Judgement forms quickly — and often permanently.
A Narrative Built from Fragments
The modern news cycle runs on immediacy. Images move faster than context.
Video clips rarely capture how an incident begins. They capture when it becomes visible: when tension surfaces, when force is applied, when something crosses from unseen to undeniable.
In those moments, the visible act is often interpreted as the cause rather than the culmination.
A restraint can look like aggression.
A response can look like initiation.
A countermeasure can look like escalation.
The meaning of the act becomes tied not to the full sequence of events, but to the point at which the public first becomes aware of it.
Politics and the Power of the Starting Line
This dynamic extends beyond individual incidents into the political sphere.
Governments, opposition figures and advocacy groups routinely frame events from a chosen moment — often the most dramatic or publicly visible one.
Security measures are sometimes introduced to the public as sudden overreach, without reference to the threat assessments that preceded them.
Conversely, protests are occasionally portrayed as spontaneous unrest, without acknowledging the policies or pressures that fuelled mobilisation in the first place.
In each case, the framing of when the story begins shapes public perception of who bears responsibility.
Historical Memory and Selective Beginnings
History offers numerous examples of how chosen starting points influence understanding.
The First World War is often popularly traced to the assassination of Archduke Franz Ferdinand in Sarajevo in 1914 — a single act that appears to trigger global conflict. Yet historians frequently point to years of alliance-building, arms races and diplomatic crises that had already destabilised Europe.
Similarly, accounts of major revolutions often begin with the visible rupture — the march, the uprising, the fall of a regime — rather than the economic hardship or political exclusion that preceded it.
In each case, the event itself remains unchanged.
But whether it appears inevitable, justified, reckless or reactive depends on where the narrative begins.
The Media Environment
News reporting operates under tight time pressures, and early coverage is often based on limited information.

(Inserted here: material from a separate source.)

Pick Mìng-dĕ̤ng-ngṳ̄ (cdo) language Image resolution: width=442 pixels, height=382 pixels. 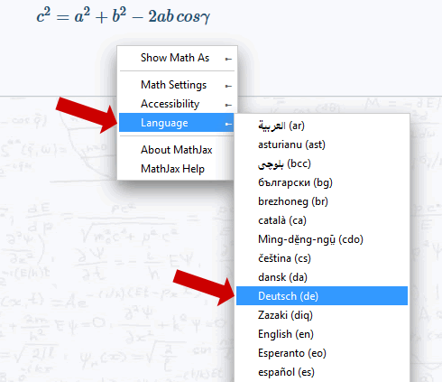[x=322, y=239]
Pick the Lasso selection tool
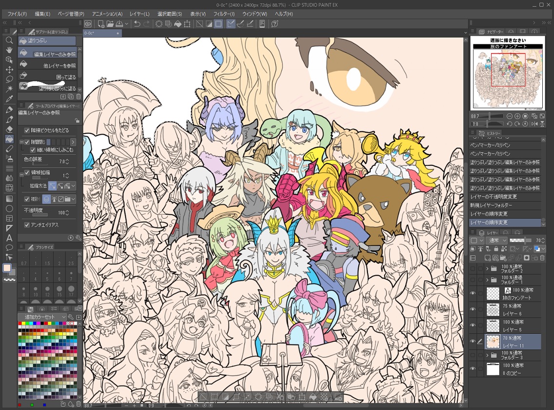The image size is (554, 410). 9,79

Initial images or eyewitness accounts can shape headlines before full timelines are established. Once public sentiment has formed, later context may struggle to shift perceptions.
This is not necessarily the result of deliberate distortion. It is often structural.

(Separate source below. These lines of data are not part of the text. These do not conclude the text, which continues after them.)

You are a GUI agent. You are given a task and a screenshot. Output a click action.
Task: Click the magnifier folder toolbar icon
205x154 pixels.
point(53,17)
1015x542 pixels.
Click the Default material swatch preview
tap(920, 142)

In fast-moving news environments, there is rarely time to reconstruct full timelines. Early reporting tends to focus on what is immediately visible — the moment something becomes public. That moment can quickly become the reference point for how the entire event is understood, even if it is not where the sequence actually began.

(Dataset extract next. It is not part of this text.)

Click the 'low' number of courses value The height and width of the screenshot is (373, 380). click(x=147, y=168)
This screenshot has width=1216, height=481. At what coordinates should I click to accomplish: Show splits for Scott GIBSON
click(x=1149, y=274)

But real-world events rarely begin where they first appear.
Why It Matters
Public Tunnel Vision can narrow public debate.
If a crisis is perceived to begin at the moment it becomes visible, responses tend to focus on the visible act itself rather than on the conditions that produced it.
Policy becomes reactive.
Responsibility appears immediate.
Longer-term causes fade from view.
Understanding what happened in the moments leading up to an event does not excuse wrongdoing. It does not resolve every moral question.
But it does provide a fuller basis for judgement.
A Question Worth Asking
In fast-moving situations — whether involving law enforcement, political decisions or public unrest — there is value in asking a simple question:
What happened just before?
Not as a defence.
Not as an accusation.
But as context.
Because in many cases, the meaning of an event is shaped not only by what occurred, but by when the public is invited to start watching.